Amongst Shaw’s musical heroes are The Smiths, Pulp and Arctic Monkeys, artists who have regularly pronounced upon the state of modern Britain, and his most recent album, Helvetica, is a feverish examination of our neighbouring island. An irony-edged axe to a nostalgically remembered past it may be, but it’s one that comes from a place of love.

As Brexit continues to dominate in Britain, how connected does Shaw feel to the land of his birth and what’s happening there?

“I’m connected in as much as I’m interested to see what happens but I don’t feel connected to it really,” he considers.

It may be his parent culture, but Shaw is also looking at it from a remove. So Helvetica is as much the observations of one looking in as it is a bulletin from the frontline of Brexit Britain.
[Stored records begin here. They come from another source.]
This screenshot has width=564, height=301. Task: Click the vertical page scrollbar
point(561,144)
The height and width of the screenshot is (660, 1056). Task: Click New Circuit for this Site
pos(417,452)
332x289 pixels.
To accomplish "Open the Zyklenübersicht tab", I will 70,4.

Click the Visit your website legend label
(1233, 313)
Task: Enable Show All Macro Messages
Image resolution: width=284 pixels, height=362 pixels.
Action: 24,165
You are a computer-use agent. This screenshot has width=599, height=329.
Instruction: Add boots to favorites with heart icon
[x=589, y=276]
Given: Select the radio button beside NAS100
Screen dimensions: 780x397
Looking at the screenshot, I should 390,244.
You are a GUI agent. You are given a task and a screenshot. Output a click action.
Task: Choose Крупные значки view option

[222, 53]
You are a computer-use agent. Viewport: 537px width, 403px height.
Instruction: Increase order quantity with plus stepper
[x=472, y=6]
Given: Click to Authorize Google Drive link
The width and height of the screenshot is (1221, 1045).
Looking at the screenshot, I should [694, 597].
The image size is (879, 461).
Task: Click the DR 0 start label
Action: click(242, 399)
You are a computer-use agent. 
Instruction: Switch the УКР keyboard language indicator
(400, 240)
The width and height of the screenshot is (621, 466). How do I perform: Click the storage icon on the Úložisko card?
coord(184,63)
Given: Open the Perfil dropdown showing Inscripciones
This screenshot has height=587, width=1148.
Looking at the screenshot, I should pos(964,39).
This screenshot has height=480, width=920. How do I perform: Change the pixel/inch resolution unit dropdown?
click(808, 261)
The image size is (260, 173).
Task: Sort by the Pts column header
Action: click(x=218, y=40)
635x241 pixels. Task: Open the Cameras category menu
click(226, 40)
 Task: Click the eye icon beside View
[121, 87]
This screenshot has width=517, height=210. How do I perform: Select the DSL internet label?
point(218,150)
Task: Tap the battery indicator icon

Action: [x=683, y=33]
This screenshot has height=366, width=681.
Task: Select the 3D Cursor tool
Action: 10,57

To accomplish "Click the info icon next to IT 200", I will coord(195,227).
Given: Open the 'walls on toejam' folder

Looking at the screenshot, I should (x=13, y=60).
Says Shaw: “I think I wanted to gel all those different angles, you know. Because in a way I’m looking at it from the outside, but then in a way I’m also looking from the inside. But then I didn’t necessarily want to work out where that ended and began.

“But it’s not the actual idea of the place isn’t something I’ve ever spoke about,” he continues. “I might have but never in depth so I thought: ‘Well what do I actually think of it?’ And I kinda took little personal bits, in the 10 years I did live there, just little snapshots that I felt I remembered fondly.

And then looked at actually the history of the place and sort of tried to cram it all together and somehow take the idea of using the idea of nostalgia, which I feel is something that happened with Brexit when people were campaigning for it.

“So I’ve taken an idea of nostalgia and kinda using it as a weapon in a way. You know, being like, ‘Oh, do you remember the good times when this happened and stuff?’ So I wanted to do the same but not use it in such a propaganda way. Take it and make something beautiful. And I think that I’m not overly nice about the place but I’m also very fond of it at the same time.”

Fresh of face he may be, Laurie Shaw has been writing and recording since his early teens and his releases, albums and EPs, number in the dozens. For him it’s a compulsion.

“The most important thing is to make something you yourself are really in love with,” he says sagely.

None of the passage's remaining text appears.